Spazio
Test di difesa planetaria: la NASA fa schiantare una navicella spaziale contro un asteroide

Il veicolo spaziale Double Asteroid Redirection Test (DART) si è scontrato con l’asteroide Dimorphos per determinare quanto la collisione avrebbe influenzato l’orbita dell’asteroide.
Sebbene Dimorphos non rappresenti una minaccia per la Terra, la missione è uno studio per testare una tecnica per deviare il corso di un asteroide che sfreccia verso il nostro pianeta.
La navicella spaziale si è schiantata ieri contro Dimorphos alle 23:14 UTC, a circa 6,8 milioni di miglia dalla Terra e viaggiando a quasi 25 mila km/h.
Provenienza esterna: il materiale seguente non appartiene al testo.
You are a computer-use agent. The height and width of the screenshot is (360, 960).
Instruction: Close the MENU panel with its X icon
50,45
L’asteroide ha un diametro di circa 560 piedi, che potrebbe facilmente adattarsi alla parabola da 1.000 piedi dell’Osservatorio di Arecibo.
Fa parte di un sistema binario di asteroidi, che ruota attorno al suo vicino più grande, Didymos (in greco «gemello»). Didymos è stato scoperto dal Kitt Peak National Observatory nel 1996 e confermato come un sistema binario dall’Osservatorio di Arecibo nel 2003.
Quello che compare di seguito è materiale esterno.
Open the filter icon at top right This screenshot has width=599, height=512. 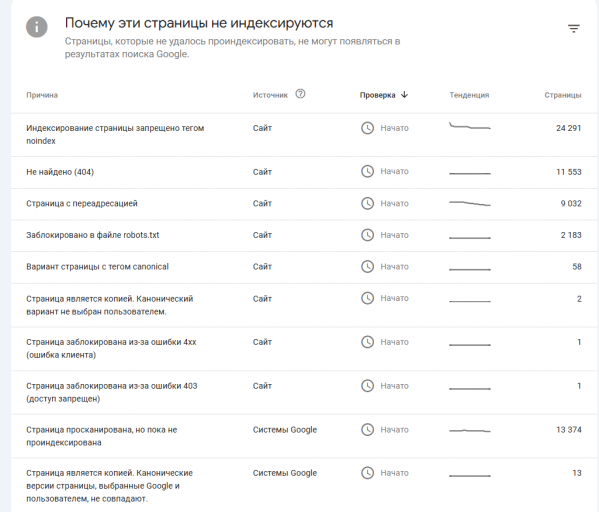[x=573, y=29]
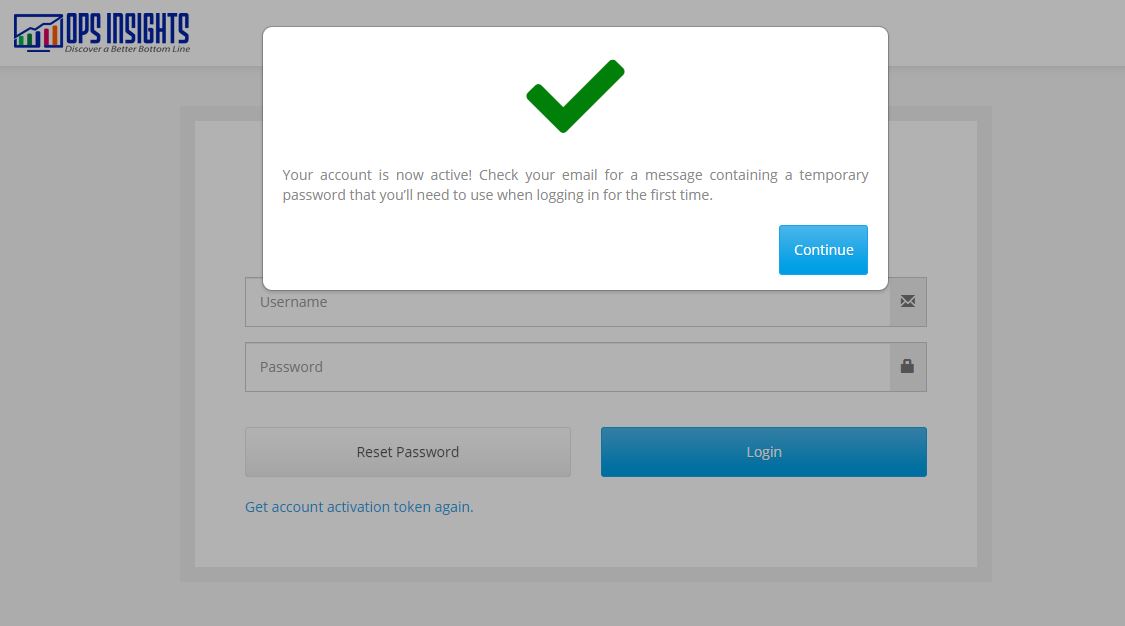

La navicella DART si è agganciata al bersaglio al momento giusto e la sua telecamera di bordo ha mostrato la visuale mentre accelerava verso l’impatto.
Per coloro che hanno assistito all’evento dal vivo, è stato sorprendente vedere chiaramente i massi e le rocce dell’asteroide, pochi minuti prima dell’incidente.
Gli scienziati della NASA e della Johns Hopkins University si sono abbracciati e hanno applaudito quando è stato confermato l’impatto di successo di DART con Dimorphos.
L’impatto è stato osservabile dalla Terra e ora gli astronomi di tutto il mondo contribuiranno allo studio dei postumi dell’impatto.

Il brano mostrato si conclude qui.